Saturday, February 22, 2014

Some Butterflies@Lower Peirce Reservoir Park

After an early lunch at the Casuarina Road Prata shop on a Saturday (25 Jan) morning, my plan of heading to Upper Seleter Reservoir Park was dashed by the bad service of  bus 138 (two buses refused to stop for me). I decided to drop by Lower Peirce Reservoir Park for my weekly butterfly photography outing.

This damselfly showing an elegant perch on some leaves was spotted at a quiet corner of the reservoir edge.  I have no idea what species this is.
Strolling leisurely on the boardwalk, I noticed a Burmese Lascar (Lasippa heliodore dorelia) sailing and gliding past me. When it settled down, I managed to snap a quick shot.
A skipper was zipping around with high speeds. But on a very quiet day, I decided to wait and observe carefully where it would stop at. I was lucky to be able to spot it again and take a few quick shots. This brown skipper turned out to be the Pugnacious Lancer (Pemara pugnans).
A rather pristine male Archduke (Lexias pardalis dirteana) gave me an opportunity to increase my camera's shutter count - my last shot of the day.

Friday, February 14, 2014

Visiting Mount Faber Park Again - After A Long Time

It has been more than 2 years since my last visit to Mount Faber Park. On 18 Jan, after an early lunch at Seam Im Food Centre, it was only sensible for me to walk leisurely up to the Mount Faber Park via Marang Trail.

Only some hikers walked past me on a rather quiet morning along the trail. For a long period of time, I was alone hunting for critters. At last, a small orange skipper rested on a leaf of the Hairy Clidemia. It looks like a Lesser Dart (Potanthus omaha omaha).
I was loitering around the Merlion statue amongst many tourists, not shooting anything but enjoying the cold breeze, the panoramic view of the sea and the southern islands afar. Finally, this male Great Eggfly (Hypolimnas bolina bolina) succumbed to the cooling effect of the breeze and  hid beneath a leaf.
Along my way to a rather secluded high ground where some of us liked to station there during our many past outings, I bumped into this skittish female Malayan Plum Judy (Abisara saturata kausambiodes).   
I spent more than 30 minutes resting and waiting for butterflies to appear at this particular spot. My first visitor was this Large Dart (Potanthus sarina) which landed on some ferns.
A female Scarlet Flash (Rapala dieneces dieneces)  was changing her perch frequently. With some luck and patience, I finally managed to snap a few instinctive shots.
It seems that the Transparent Six-line Blue (Nacaduba kurava nemana) is a permanent resident of the Mount Faber Park.
Luck and being observant usually play a big part in spotting small butterflies especially skippers in the Coeliadinae subfamily as they have the habit of hiding under foliage. This cute and chubby-looking Orange Awlet (Burara harisa consobrina) was spotted taking a short nap along the Marang Trail while I came down from the hill top.  
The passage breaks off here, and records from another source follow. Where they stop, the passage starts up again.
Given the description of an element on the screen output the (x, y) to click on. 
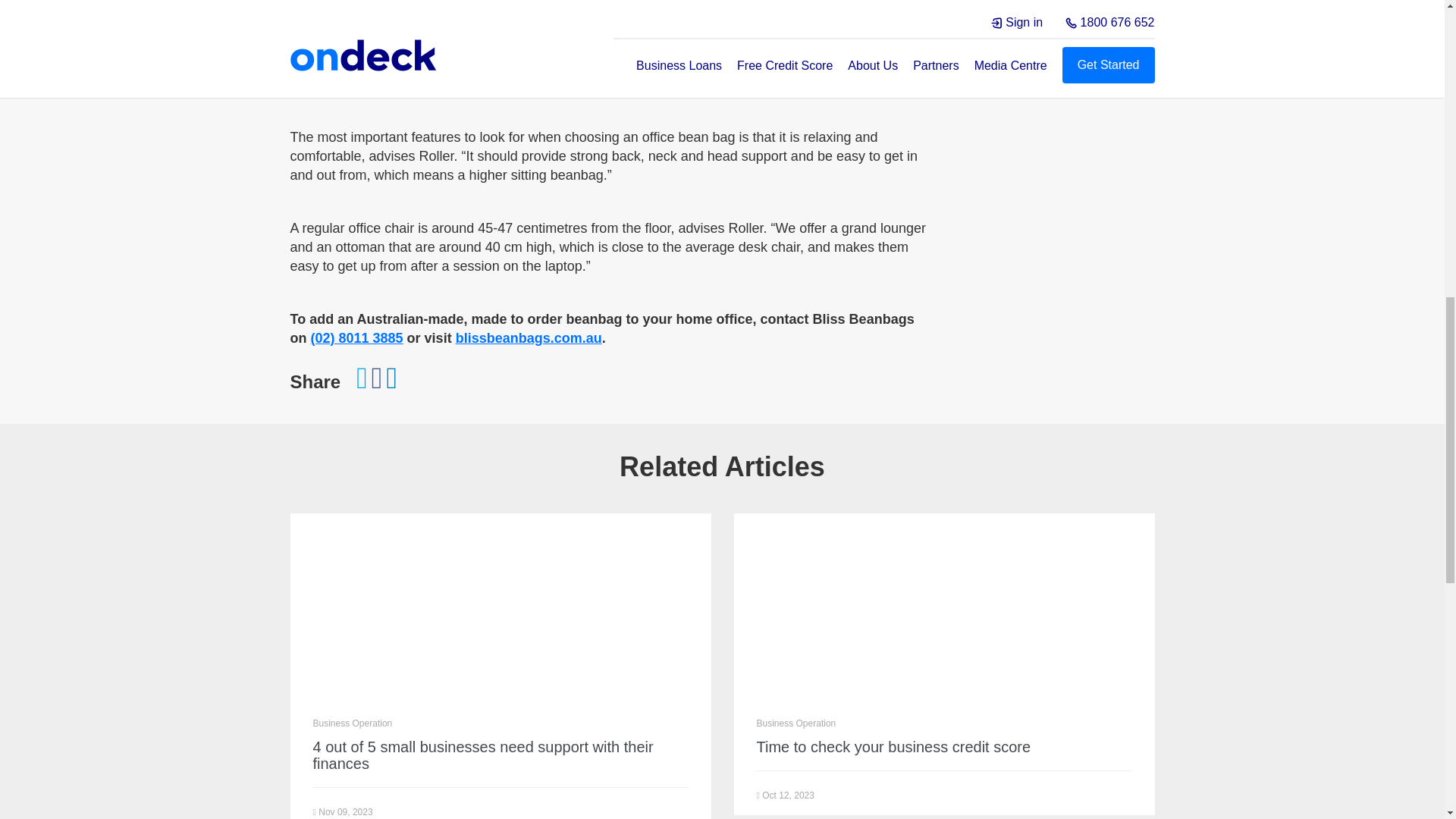
blissbeanbags.com.au (528, 337)
Given the description of an element on the screen output the (x, y) to click on. 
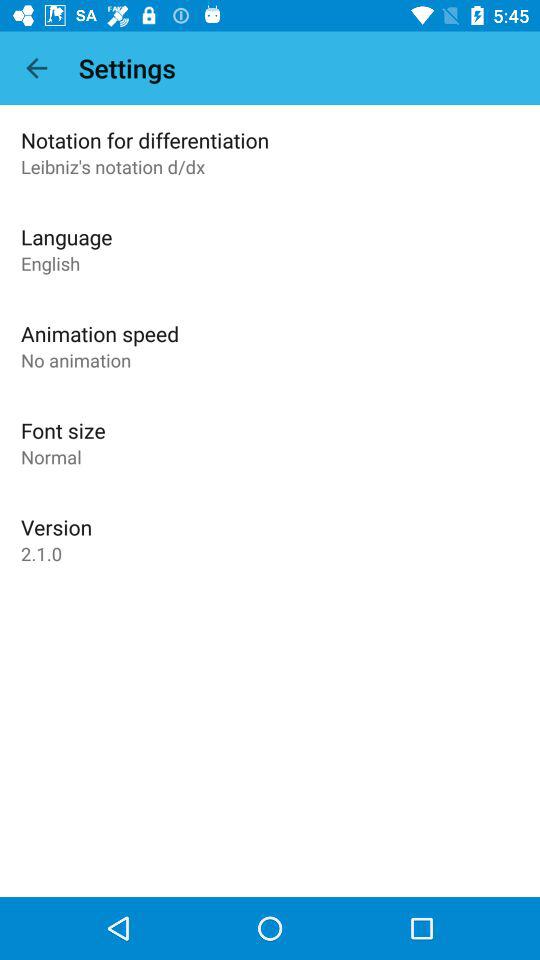
exit settings screen (36, 68)
Given the description of an element on the screen output the (x, y) to click on. 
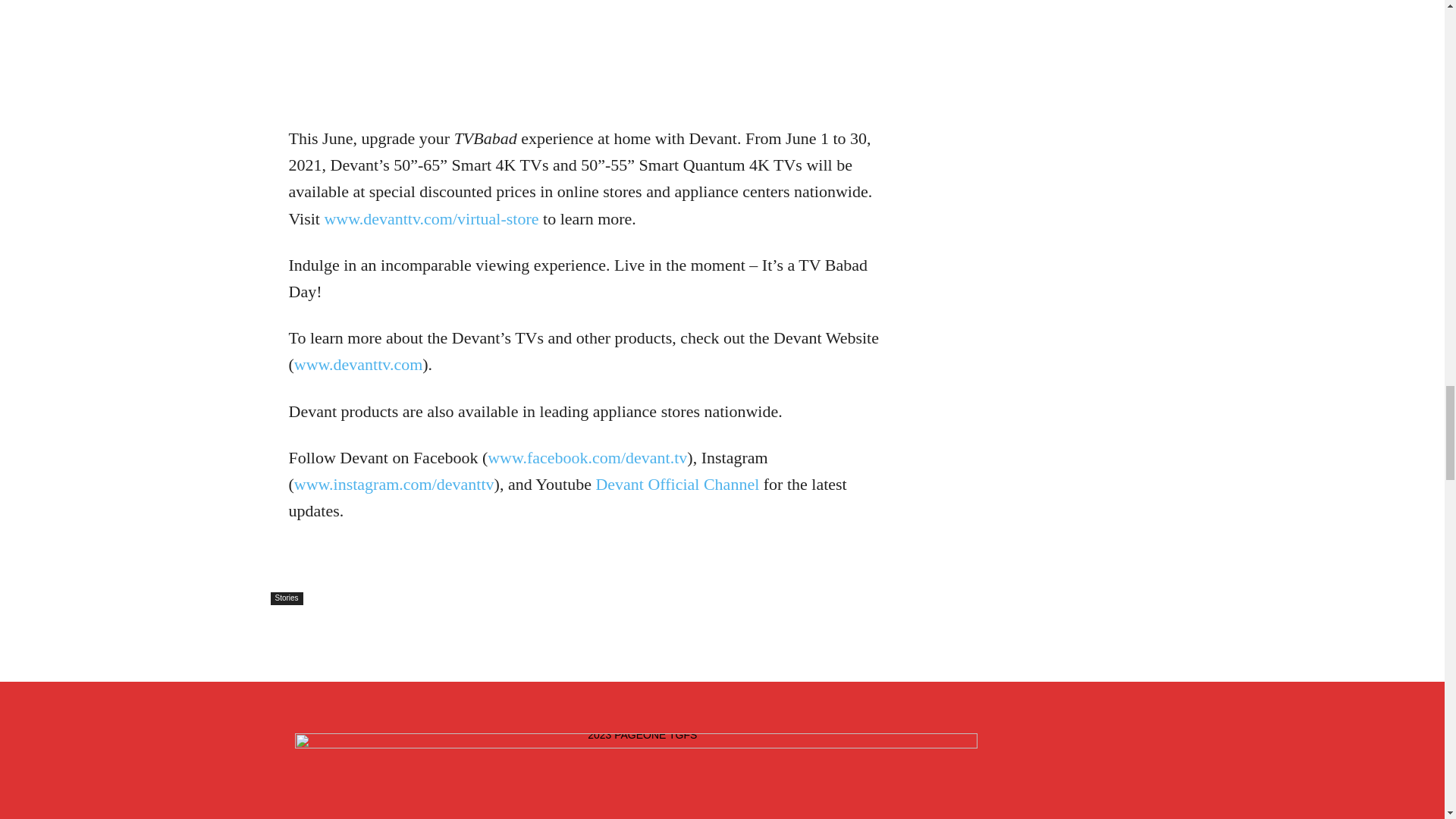
Devant Official Channel (676, 484)
Stories (285, 598)
www.devanttv.com (358, 363)
Given the description of an element on the screen output the (x, y) to click on. 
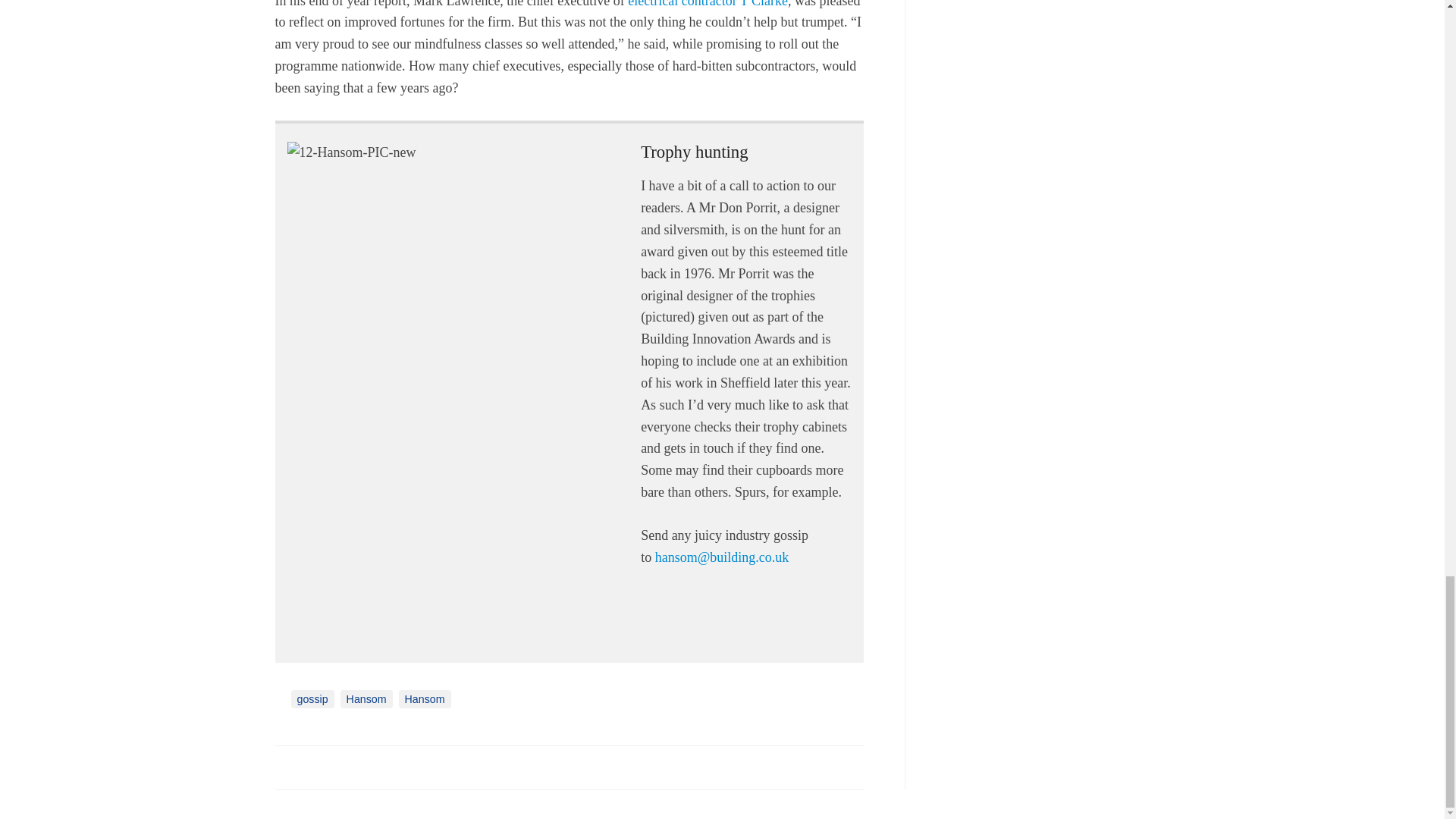
No comments (840, 776)
Email this article (386, 767)
Share this on Facebook (288, 767)
Share this on Twitter (320, 767)
Share this on Linked in (352, 767)
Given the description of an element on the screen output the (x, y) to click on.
Saturday, February 8, 2014

Rare Dragonflies and Fallen Trees

It was a long trekking deep into the forest on 11 Jan 2014. I started at Old Upper Thomson Road and walked along  a forest trail that would lead me to the Upper Peirce Reservoir.

My very first shot of the morning was this Ultra Snowflat (Tagiades Ultra) at the entrance to the trail.
The Flashwing damselfly is beautiful. There were quite a few of them sunbathing along a quiet forest trail. I am not sure if this is the Vestalis amethystina.
This is the Malay Viscount (Tanaecia pelea pelea ) feeding on a kind of fruit - not sure what it was and I wasn't able to get closer to it.
A Tree Flitter (Hyarotis adrastus praba) just appeared from nowhere when I was at the spot where I could not proceed any further. It kept changing its perch even it was feeding on the Common Snakeweed flowers. 
My first sighting of a Libellago species deep in the forest near a stream. It looks like the rare Libellago hyalina - am I correct ?
Another rare dragonfly was found nearby - again it was my sighting of the  Paragomphus capricornis if I had identified it correctly.
Another damselfly was shot at a low-light environment when I was on my way out  - what is this species ?
I would like to sound an alarm here as there are clear symptoms that our forest has been "falling sick". I encountered more than five fallen trees along the forest trail; let me just post two shots here.

More fallen trees would mean that very soon our forest undergrowths would be taken over by the fast and wild-growing ferns like this.
This "patient" needs a lot of attention now. We need suitable "medicine" to nurse this "patient" back to good health before it is too late.